In April 1921 the Tyrolean state parliament had a vote in which a majority of 98.8% voted in favor of the merger. A vote carried out on May 29, 1921 in Salzburg resulted in an approval of 99.3% of the votes cast.
Further votes were prevented by protests by the guarantee powers of the peace treaty, especially the French government. In the event that other federal states should follow, threats were made to prevent foreign loans to economically weakened Austria. Federal Chancellor Michael Mayr (CS), who had called for the suspension of all planned related votes, resigned on June 1 when the Styrian state parliament announced that it would still be able to vote. His successor was Johann Schober , who had no party to the German nationality (at the same time Police President of Vienna), who prevented further votes and referred those who were striving for the merger to a later, more favorable time.
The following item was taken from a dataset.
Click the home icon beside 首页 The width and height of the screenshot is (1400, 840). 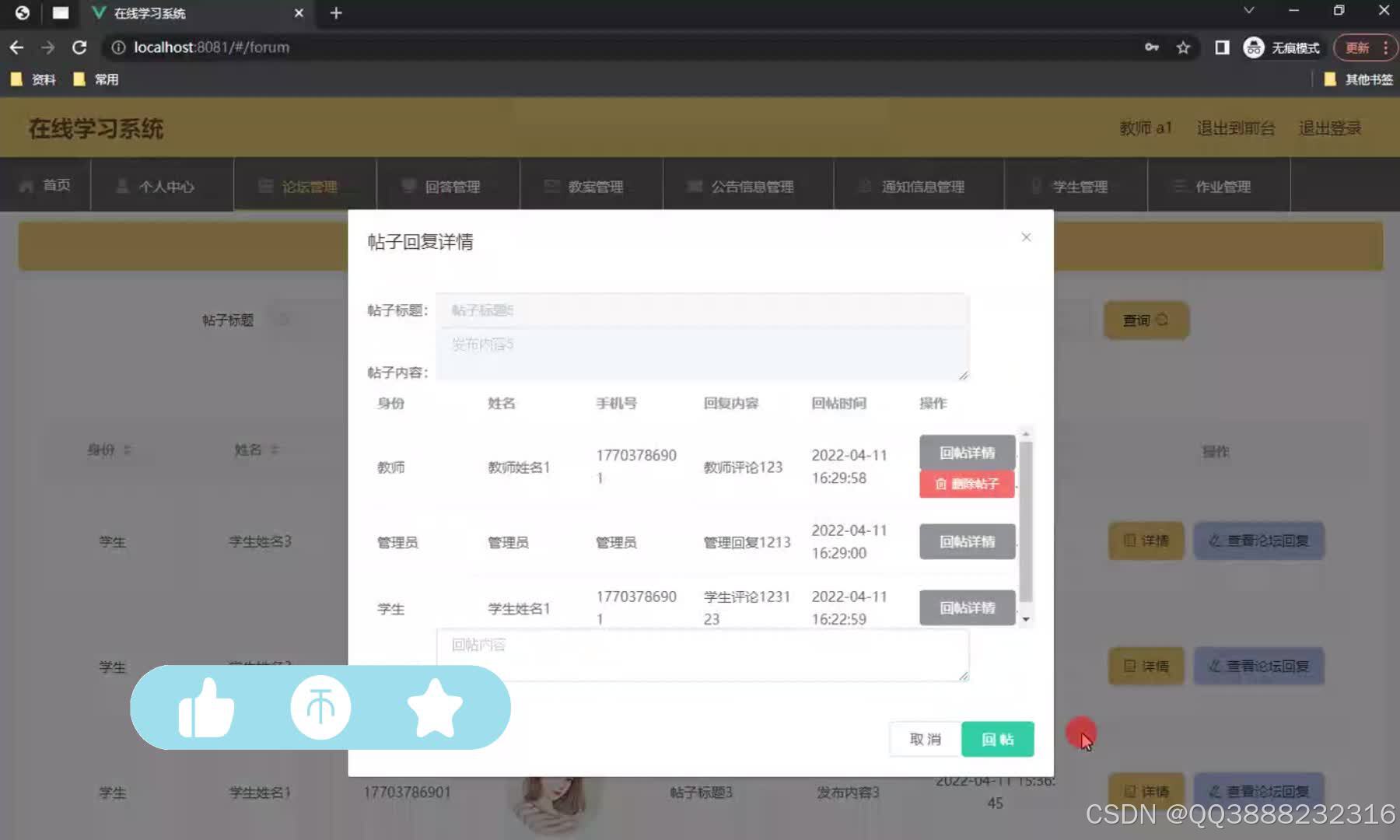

Geneva Protocols and Lausanne Protocol
The ban on joining in the Geneva Protocols of October 4, 1922 between the governments of France , the United Kingdom , Italy , Czechoslovakia and Austria was reaffirmed - a prerequisite for the granting of bonds from the League of Nations to Austria in the amount of 650 million gold crowns . Against the resistance of the Social Democrats, the National Council adopted the Geneva Protocols; they were a prerequisite for the containment of inflation and the 1925 change from the krone currency to the shilling .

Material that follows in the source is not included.